As we set c equal to -2,-1,0,1,2,3 and overlay the graphs we get the following image.

we see that the lines are pulling farther and farther away from the origin as n increases. We also see that when n becomes negative a reflection over the line x=1 occurs.

How else can we manipulate xy=ax+by+c?

Lets try setting x=0. So this becomes 0y=a0+by+c, or 0=y+c, using the same values of c we get the following set of horizontal lines:

If we make y=0 instead of x, we get 0=x+c. This will result in a set of vertical lines.

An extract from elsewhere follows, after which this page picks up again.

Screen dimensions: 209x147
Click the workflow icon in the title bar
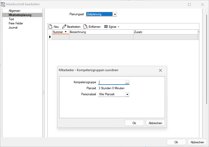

Lets observe the graphs of x-b=0 and y-a=0

Rewriting x-b=0 first, we get x=b.

So therefore by setting b equal to -3,-2,-1,0,1,2,3 we get:

Lets try the same thing with y=a, we can predict that this time we will get vertical lines instead.

And we do!

So now let us explore the affect of graphing (x-b)(y-a)=0

And then let us graph our original equation xy=ax+by+c on the same plane:

So let us vary our c values and overlay again and see what we get:

By looking at this graph we can clearly see that the graph of (x-a)(x-b)=0 gives us our asymptotes for the equation xy=ax+by+c.

So let us examine why this could be true. If we distribute:

(x-b)(y-a)=n(for any n)

xy-ax-by+ab=n

xy=ax+by-ab+n

And compare this to our equation in question: xy=ax+by+c

So: as long as c=-ab+n then we are getting the same equation.

Lets verify.

If we let a=5 and b=-2 and n=1

(x+2)(y-5)=1

And then let us graph xy=5x-2y+11:

And what we realize is...

They are the exact same graph!